Instruction: Switch "screenshot" to "screen capture" in the entries from the line with "pixels, height=562 pixels." to the line with "(478, 720).", and give only those lines again with nothing else altered.

Records to process:
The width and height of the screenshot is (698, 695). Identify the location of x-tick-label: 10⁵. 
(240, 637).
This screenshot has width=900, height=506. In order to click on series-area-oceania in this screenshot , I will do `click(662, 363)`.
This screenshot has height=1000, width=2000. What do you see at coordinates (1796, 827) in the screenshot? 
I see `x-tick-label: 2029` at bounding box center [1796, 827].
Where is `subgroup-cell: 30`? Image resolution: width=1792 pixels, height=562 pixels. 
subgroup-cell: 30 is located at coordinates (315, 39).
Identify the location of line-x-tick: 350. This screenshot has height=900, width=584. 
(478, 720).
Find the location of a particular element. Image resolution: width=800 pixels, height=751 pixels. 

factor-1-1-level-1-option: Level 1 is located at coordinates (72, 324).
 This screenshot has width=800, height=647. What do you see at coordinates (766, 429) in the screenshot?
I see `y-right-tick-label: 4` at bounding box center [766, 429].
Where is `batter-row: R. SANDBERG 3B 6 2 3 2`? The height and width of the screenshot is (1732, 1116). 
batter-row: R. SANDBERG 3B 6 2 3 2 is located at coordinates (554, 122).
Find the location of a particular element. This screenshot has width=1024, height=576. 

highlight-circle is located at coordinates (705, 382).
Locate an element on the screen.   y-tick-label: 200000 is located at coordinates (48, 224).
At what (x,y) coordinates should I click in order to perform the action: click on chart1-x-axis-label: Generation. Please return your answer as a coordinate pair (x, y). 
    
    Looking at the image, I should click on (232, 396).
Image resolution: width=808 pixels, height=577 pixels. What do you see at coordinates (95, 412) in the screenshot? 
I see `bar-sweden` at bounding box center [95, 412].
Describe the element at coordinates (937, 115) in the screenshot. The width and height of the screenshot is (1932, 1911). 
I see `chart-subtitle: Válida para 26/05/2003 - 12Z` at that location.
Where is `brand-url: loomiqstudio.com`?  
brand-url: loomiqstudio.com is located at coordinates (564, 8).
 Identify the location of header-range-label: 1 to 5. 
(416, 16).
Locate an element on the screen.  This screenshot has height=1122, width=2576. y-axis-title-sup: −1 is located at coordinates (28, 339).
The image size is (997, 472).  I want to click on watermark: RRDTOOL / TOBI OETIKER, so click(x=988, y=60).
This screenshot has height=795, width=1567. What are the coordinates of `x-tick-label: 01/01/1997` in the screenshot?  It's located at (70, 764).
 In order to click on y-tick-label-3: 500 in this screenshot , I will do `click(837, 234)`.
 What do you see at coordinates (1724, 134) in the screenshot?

Finished exercise:
Where is `subgroup-cell: 30`? Image resolution: width=1792 pixels, height=562 pixels. 
subgroup-cell: 30 is located at coordinates (315, 39).
Identify the location of line-x-tick: 350. This screen capture has height=900, width=584. 
(478, 720).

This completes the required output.